WHAT IS EXPECTED —
Filter the records below, keeping every line that contains the string "screenshot" and reproducing each such line in full. Matching is case-sensitive.

─── GIVEN INFORMATION ───

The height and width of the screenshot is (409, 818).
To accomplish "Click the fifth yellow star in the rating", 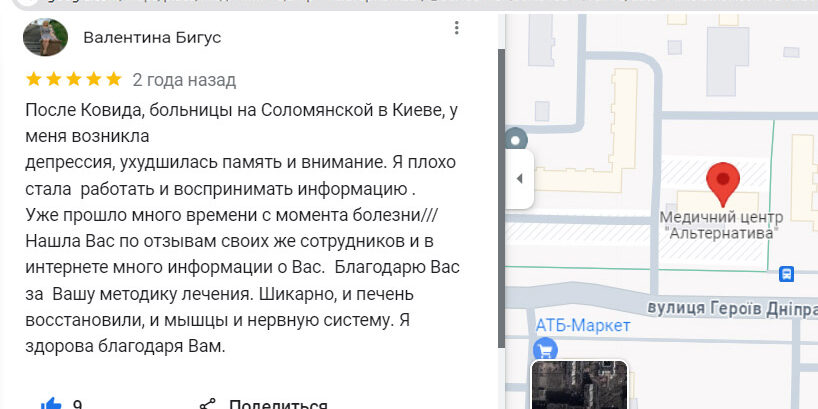I will point(114,79).
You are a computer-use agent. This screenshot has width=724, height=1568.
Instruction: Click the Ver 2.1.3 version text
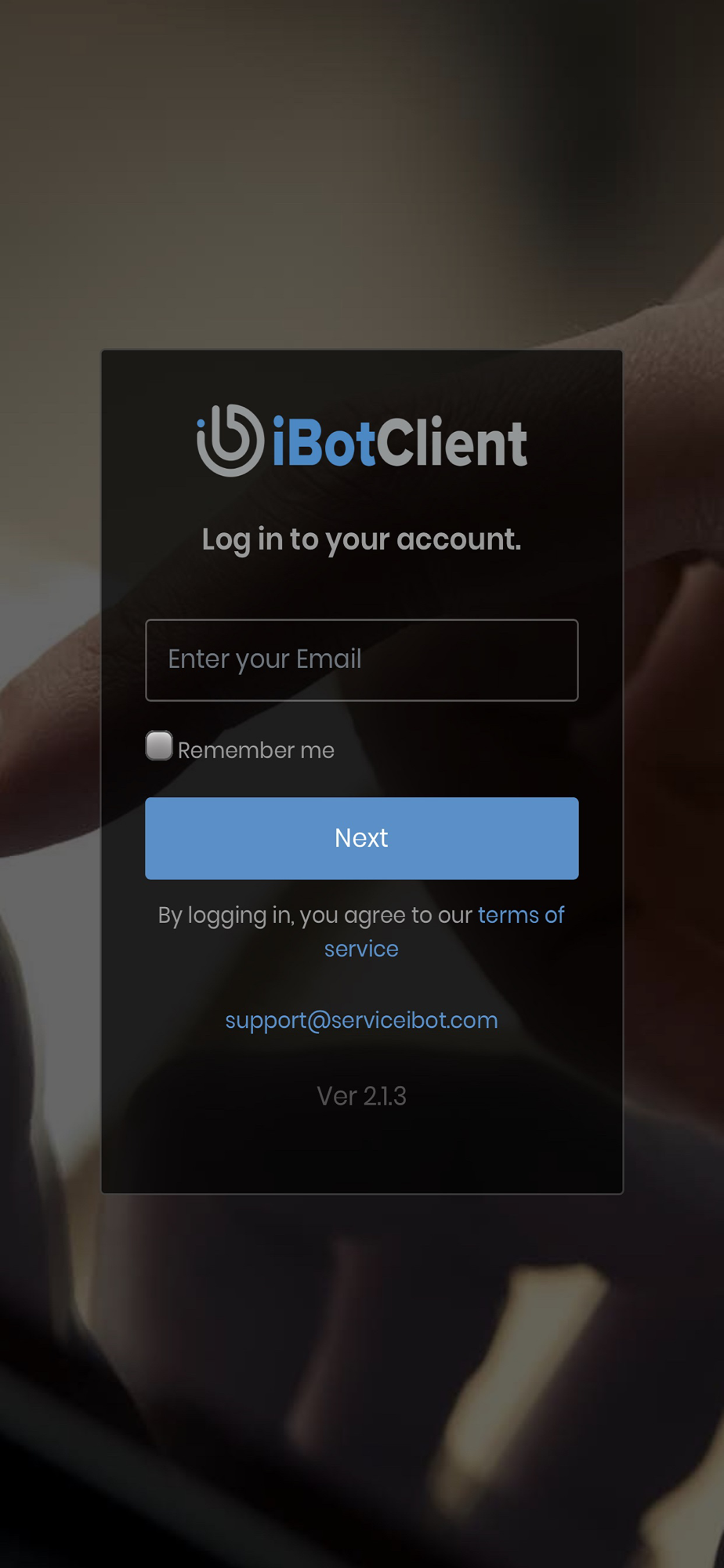point(361,1096)
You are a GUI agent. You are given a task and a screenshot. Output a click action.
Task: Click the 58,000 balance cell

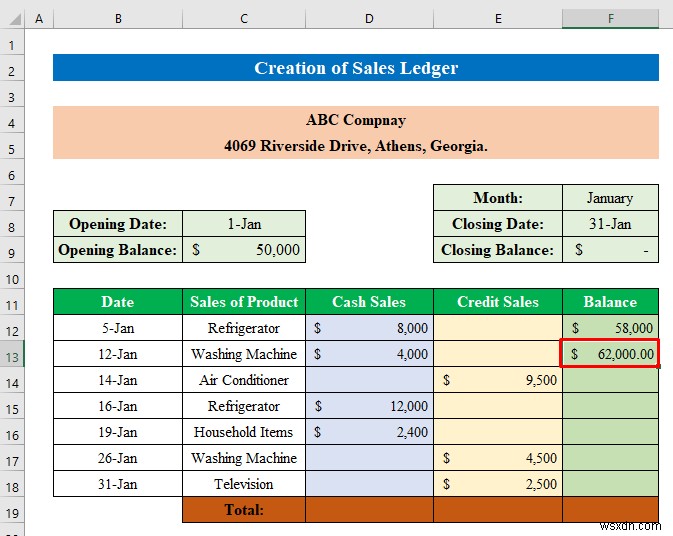click(x=610, y=328)
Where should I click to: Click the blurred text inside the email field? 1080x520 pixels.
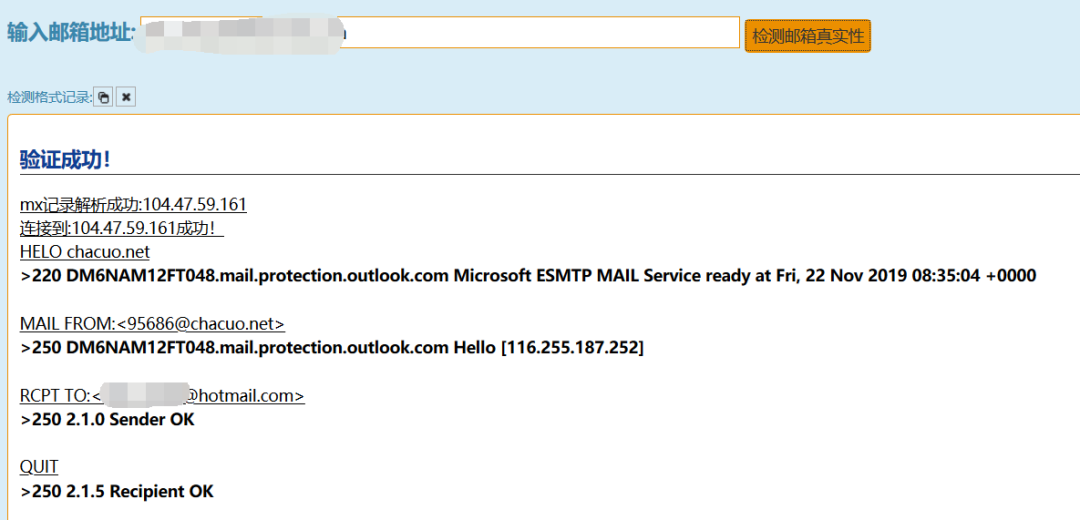pos(240,32)

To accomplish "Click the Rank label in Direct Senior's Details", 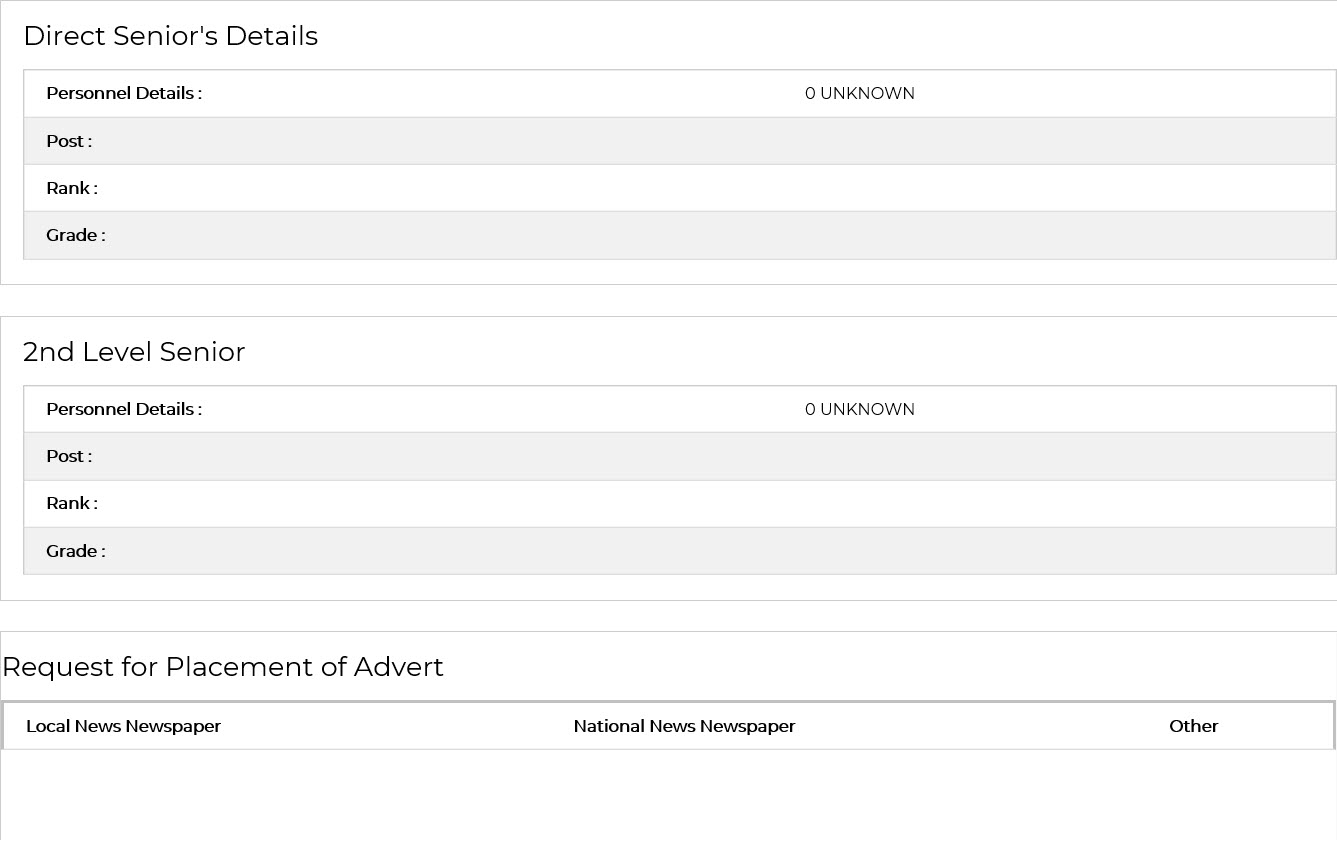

───

FINAL RESULT —
The height and width of the screenshot is (409, 818).
You are a computer-use agent. This screenshot has width=724, height=1568.
You are a GUI agent. You are given a task and a screenshot. Output a click action.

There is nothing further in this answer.